Problem statement.
Reproduce the passage of the holiday portion-control text from "- Use smaller" to "amount of food.", switching "spouse" to "partner".

Document segment.

▬▬▬▬▬▬▬▬▬▬

The calorie intake of the average American continues to grow, and these extra calories can add up to weight gain. According to the Centers for Disease Control and Prevention, from 1971 until 2000, American women increased the number of calories they consumed by 22 percent (a 335 calorie increase), while men increased their intake by seven percent (a 168 calorie increase). Though you may not consume these extra calories on a daily basis, it is likely that you will consume these additional calories, and maybe more, during the holiday season.
Holiday parties, office lunches and excess alcohol are all part of what make the holidays fun and special for so many people. It’s also during this time (the weeks between Thanksgiving and Christmas) that weight begins to creep. We think it’s important for people to enjoy this special time with friends and family, but we also want to remind them that it’s not a free for all. This is why we dedicate a lot of time to reviewing portion control and servings sizes with patients this time of year.
So what is the difference between a portion size and a serving size? A portion size is the actual amount of food you choose to eat. There is no standard portion size, nor is there a “right” or “wrong” portion size. A serving size is a standard unit of measure. It is used to help give advice about how much to eat or drink to identify the calories and nutrients in a food or beverage.
Below are standard serving sizes of popular holiday foods to keep in mind the next time you’re heading out to a holiday party.
- 1 tablespoons of peanut butter = the size of a woman’s thumb
- ½ cup of Pasta/rice/potatoes/corn/peas = the size of a tennis ball
- ½ of a bagel= the size of a hockey puck
- 1 ounce of bread = the size of an audiocassette tape
- 1 slice of cake = the size of a deck of cards
- 1 cookie = the size of 2 poker chips
- 1 3oz hamburger= the size of a deck of cards
- 4oz of fried calamari = the length of a light bulb
In order to be successful this holiday season, is it important to recognize the difference between portion sizes and serving sizes. We offer the following tips to our patients:
Typically, average-weight people gain about one pound over the holiday season. This may not sound like much weight gain, but most of us never lose that pound – and year after year, this annual holiday weight gain can lead to health problems such as obesity, heart disease and Type 2 diabetes. Using these serving size and portion control strategies can help you navigate your holiday parties successfully and start out strong in the New Year!
- Use smaller dishes, glasses and serving spoons to help keep portions smaller.
- Go small or share. Considering splitting a plate with a spouse or friend to keep portions more reasonable.
- Honor your body’s cues. Your body’s signals of hunger and fullness can help you eat the right amount of food.
- As soon as you’re done eating, place your open napkin over your plate. This is a visual reminder to yourself that you are done.
- Plan in advance. Having an idea of what might be served at a party can help you plan your calories for the rest of the night. Try snacking on something healthy and filling before heading out.

▬▬▬▬▬▬▬▬▬▬

Dataset records.
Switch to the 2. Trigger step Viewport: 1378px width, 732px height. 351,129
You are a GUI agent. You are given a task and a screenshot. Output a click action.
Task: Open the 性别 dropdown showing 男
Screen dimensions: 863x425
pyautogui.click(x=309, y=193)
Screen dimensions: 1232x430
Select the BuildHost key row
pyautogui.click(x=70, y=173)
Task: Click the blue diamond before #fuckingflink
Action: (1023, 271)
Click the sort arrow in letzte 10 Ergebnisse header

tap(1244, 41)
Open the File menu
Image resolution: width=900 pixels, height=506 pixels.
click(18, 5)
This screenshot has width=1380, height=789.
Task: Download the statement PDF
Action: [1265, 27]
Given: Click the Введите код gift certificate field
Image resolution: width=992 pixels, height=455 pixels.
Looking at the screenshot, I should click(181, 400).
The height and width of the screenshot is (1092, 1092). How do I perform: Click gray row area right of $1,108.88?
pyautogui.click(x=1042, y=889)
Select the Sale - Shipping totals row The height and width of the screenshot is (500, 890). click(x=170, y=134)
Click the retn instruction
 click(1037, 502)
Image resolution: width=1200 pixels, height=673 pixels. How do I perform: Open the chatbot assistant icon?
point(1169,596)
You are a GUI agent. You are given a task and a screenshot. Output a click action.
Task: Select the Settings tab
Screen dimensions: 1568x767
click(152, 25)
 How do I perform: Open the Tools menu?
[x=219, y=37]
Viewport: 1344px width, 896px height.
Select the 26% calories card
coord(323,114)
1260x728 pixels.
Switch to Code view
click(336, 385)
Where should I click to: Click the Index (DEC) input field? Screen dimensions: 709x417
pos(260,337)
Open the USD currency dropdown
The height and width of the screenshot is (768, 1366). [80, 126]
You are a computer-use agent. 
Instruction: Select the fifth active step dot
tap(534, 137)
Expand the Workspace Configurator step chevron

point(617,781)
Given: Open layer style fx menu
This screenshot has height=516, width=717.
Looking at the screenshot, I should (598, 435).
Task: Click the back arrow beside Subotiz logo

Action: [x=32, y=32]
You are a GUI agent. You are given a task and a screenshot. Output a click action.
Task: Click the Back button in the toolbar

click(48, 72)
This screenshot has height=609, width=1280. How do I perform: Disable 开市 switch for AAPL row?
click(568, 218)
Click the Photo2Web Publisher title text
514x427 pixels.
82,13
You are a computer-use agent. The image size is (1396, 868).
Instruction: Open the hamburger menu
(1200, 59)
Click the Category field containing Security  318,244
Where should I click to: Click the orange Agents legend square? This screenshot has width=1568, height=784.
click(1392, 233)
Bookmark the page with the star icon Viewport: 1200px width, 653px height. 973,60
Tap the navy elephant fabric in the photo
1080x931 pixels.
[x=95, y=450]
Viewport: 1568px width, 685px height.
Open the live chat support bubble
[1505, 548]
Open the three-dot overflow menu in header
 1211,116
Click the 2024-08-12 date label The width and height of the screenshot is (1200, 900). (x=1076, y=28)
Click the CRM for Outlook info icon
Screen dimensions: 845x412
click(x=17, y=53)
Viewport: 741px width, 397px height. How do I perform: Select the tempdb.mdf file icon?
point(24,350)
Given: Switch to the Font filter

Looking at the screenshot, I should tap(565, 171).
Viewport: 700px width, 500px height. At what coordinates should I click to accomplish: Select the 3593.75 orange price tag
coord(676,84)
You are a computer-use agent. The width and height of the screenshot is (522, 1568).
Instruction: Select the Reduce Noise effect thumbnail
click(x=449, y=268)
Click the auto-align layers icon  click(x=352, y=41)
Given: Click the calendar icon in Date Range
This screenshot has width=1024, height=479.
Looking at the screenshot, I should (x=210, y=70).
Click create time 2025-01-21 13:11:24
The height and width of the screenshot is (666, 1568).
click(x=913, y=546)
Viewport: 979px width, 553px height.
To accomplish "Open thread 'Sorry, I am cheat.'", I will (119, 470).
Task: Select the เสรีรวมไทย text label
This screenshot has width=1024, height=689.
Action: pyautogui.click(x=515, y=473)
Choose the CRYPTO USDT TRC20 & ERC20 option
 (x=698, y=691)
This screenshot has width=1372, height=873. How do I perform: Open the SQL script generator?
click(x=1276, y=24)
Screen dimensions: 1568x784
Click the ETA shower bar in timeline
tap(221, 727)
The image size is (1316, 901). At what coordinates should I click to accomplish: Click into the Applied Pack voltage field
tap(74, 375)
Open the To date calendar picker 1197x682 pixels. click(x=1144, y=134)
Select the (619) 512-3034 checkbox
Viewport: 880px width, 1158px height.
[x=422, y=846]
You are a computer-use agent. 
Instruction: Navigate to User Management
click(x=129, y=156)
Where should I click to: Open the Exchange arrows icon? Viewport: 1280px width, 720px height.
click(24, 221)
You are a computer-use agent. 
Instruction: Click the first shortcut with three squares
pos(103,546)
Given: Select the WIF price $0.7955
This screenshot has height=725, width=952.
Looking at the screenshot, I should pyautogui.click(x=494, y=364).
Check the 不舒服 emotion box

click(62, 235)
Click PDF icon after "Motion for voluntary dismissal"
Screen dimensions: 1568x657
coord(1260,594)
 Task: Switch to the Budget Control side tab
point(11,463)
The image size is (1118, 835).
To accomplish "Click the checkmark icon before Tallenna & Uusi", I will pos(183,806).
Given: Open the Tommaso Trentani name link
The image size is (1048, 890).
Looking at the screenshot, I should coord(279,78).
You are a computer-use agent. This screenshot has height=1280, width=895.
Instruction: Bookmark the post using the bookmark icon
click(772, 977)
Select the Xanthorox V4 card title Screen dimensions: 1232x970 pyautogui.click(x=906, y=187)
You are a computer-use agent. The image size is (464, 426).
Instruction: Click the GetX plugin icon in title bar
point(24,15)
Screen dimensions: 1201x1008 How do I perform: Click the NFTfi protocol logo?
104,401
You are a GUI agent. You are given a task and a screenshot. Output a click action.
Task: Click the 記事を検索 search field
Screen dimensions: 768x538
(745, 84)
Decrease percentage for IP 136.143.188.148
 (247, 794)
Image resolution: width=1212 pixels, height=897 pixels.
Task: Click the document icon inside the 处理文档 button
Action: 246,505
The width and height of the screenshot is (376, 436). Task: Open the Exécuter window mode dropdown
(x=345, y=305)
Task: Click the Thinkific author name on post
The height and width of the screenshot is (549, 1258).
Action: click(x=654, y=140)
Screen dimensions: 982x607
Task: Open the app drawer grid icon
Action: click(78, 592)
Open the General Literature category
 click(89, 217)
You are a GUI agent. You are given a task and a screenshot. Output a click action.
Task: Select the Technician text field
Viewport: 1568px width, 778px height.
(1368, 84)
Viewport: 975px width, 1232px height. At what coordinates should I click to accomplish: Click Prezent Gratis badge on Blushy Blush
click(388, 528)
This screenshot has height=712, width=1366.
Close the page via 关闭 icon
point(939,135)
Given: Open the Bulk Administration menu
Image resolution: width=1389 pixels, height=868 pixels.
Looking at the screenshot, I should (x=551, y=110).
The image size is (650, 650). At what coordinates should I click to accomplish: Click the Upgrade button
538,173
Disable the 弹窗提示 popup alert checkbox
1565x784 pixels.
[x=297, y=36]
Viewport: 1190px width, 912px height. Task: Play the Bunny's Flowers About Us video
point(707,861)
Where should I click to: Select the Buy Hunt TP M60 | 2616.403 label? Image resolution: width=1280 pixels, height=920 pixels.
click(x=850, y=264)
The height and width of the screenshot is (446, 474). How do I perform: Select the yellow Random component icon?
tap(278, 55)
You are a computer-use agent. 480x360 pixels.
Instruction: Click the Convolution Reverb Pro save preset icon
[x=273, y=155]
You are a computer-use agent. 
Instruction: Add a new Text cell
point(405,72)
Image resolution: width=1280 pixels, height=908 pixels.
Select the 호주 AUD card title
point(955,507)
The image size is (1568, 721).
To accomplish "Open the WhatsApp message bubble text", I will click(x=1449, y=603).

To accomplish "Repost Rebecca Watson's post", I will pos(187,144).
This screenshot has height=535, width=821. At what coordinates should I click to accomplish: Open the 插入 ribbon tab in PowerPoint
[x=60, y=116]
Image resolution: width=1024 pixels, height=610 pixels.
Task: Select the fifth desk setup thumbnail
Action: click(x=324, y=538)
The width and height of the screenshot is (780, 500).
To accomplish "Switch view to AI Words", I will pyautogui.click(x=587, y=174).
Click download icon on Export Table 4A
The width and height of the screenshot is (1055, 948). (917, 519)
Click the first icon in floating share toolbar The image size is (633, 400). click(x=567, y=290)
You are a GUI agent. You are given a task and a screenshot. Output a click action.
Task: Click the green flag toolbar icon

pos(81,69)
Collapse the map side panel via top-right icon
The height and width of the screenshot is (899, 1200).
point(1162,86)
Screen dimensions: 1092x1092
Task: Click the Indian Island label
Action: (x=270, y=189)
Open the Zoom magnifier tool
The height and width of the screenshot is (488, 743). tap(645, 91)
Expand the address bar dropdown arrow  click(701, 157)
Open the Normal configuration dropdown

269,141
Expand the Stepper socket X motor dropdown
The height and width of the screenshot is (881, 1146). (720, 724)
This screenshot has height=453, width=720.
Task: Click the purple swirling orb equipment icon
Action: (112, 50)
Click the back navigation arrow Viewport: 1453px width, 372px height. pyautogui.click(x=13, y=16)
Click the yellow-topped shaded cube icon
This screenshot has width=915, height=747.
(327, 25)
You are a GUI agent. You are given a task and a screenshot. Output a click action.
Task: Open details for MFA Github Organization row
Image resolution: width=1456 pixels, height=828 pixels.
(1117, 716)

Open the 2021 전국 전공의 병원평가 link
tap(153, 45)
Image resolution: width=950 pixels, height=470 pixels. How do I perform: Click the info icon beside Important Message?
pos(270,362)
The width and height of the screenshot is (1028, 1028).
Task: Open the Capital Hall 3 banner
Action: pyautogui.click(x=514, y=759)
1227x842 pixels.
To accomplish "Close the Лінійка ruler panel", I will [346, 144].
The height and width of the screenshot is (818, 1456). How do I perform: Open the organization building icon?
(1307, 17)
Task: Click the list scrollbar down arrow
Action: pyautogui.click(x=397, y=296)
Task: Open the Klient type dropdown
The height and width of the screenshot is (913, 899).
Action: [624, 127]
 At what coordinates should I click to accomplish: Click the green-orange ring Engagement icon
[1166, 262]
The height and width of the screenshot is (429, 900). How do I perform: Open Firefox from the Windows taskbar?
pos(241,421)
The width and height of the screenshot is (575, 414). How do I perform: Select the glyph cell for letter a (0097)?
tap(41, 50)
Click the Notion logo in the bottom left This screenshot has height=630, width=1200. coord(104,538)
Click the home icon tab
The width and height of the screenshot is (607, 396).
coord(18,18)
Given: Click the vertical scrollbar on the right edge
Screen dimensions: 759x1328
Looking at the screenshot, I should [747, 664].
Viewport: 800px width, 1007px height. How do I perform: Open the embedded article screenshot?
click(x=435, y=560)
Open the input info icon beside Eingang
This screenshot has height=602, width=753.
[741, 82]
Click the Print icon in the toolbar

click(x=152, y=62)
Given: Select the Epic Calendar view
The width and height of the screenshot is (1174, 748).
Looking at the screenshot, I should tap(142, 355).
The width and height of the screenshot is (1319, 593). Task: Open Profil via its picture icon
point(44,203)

▬▬▬▬▬▬▬▬▬▬

Output for this exercise.
- Use smaller dishes, glasses and serving spoons to help keep portions smaller.
- Go small or share. Considering splitting a plate with a partner or friend to keep portions more reasonable.
- Honor your body’s cues. Your body’s signals of hunger and fullness can help you eat the right amount of food.